#### AVAILABLE RECORDS:
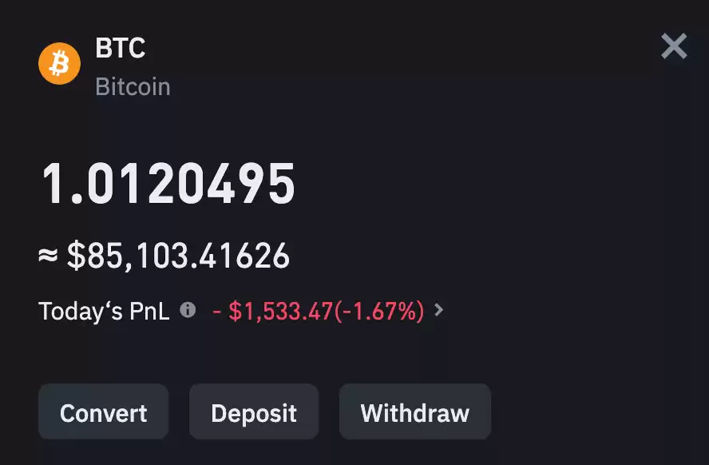709x465 pixels.
Task: Click the BTC ticker heading
Action: coord(121,48)
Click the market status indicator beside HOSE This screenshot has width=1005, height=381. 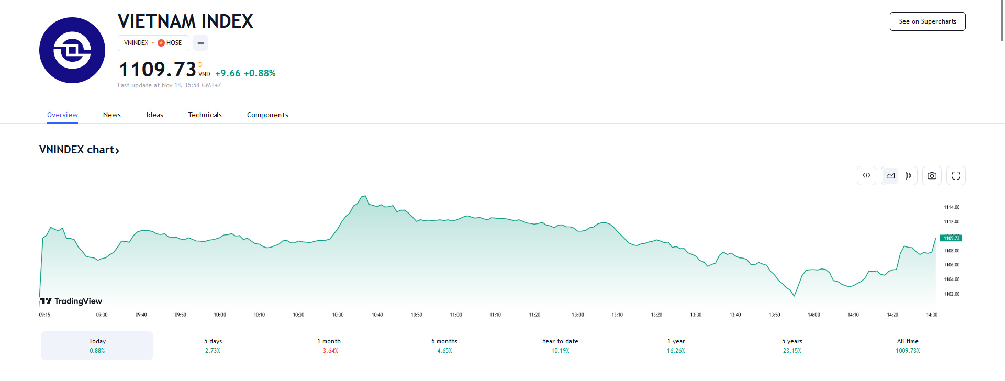(x=200, y=43)
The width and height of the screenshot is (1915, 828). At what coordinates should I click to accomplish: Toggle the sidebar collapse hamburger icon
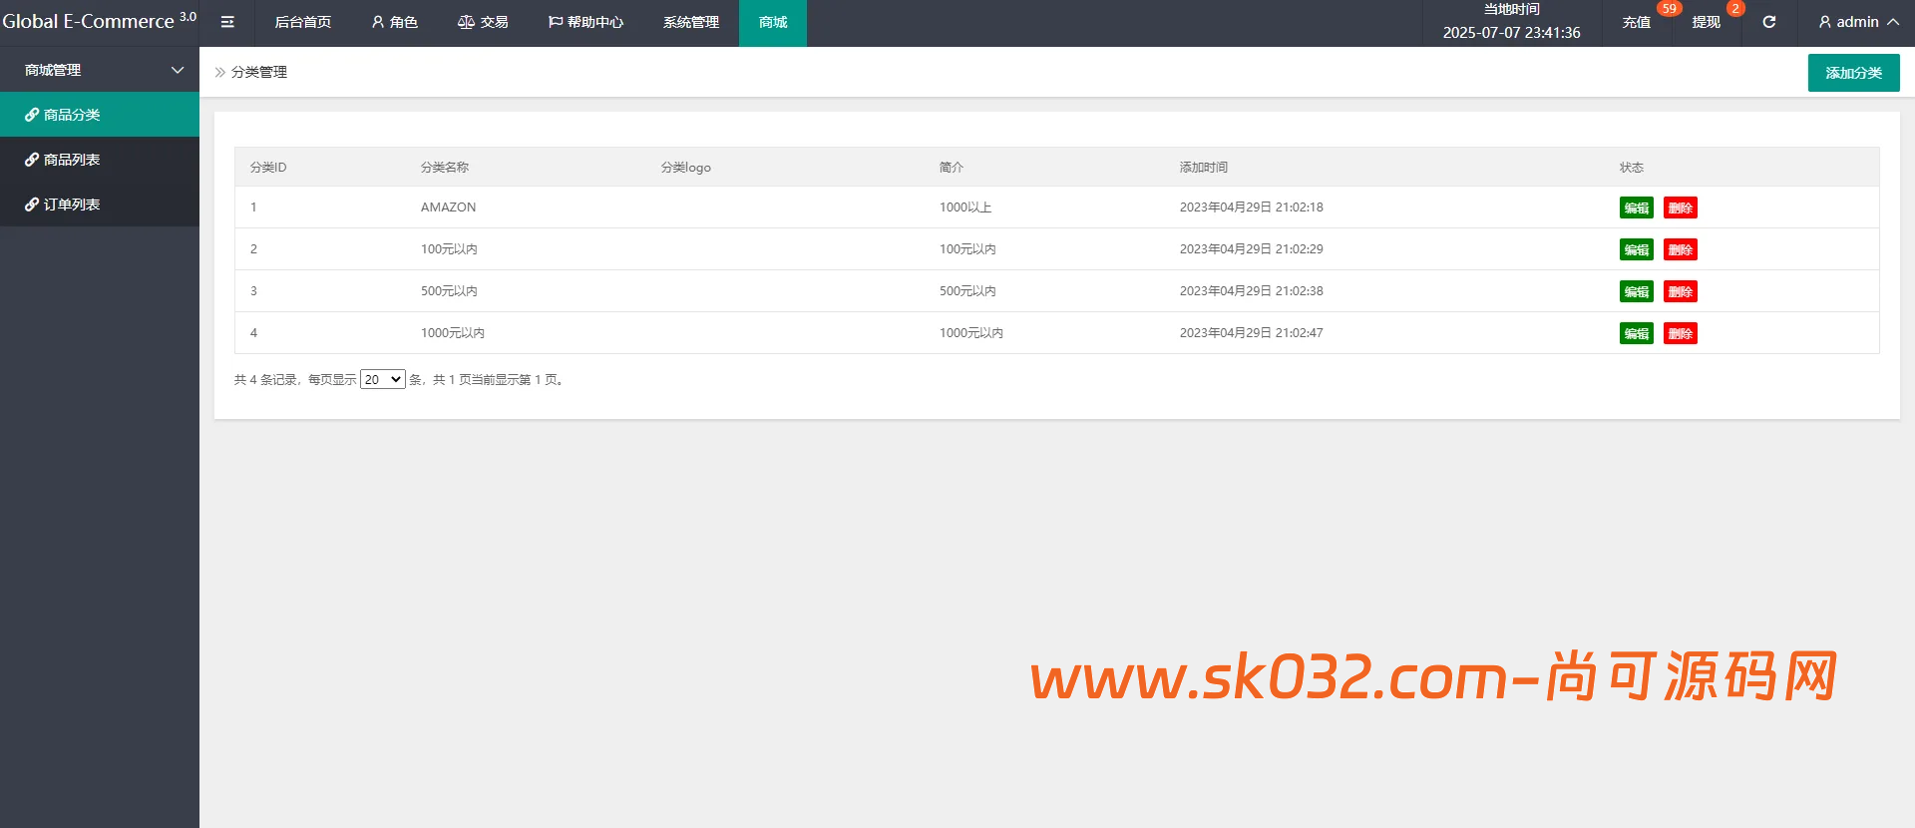coord(227,22)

#### DESCRIPTION OF THE TASK:
A faithful copy is needed of the lines from the one containing "The width and" through the last line of the data above, with pictures left out.

#### ANSWER BELOW:
The width and height of the screenshot is (1915, 828). At what coordinates should I click to accomplish: Toggle the sidebar collapse hamburger icon
coord(227,22)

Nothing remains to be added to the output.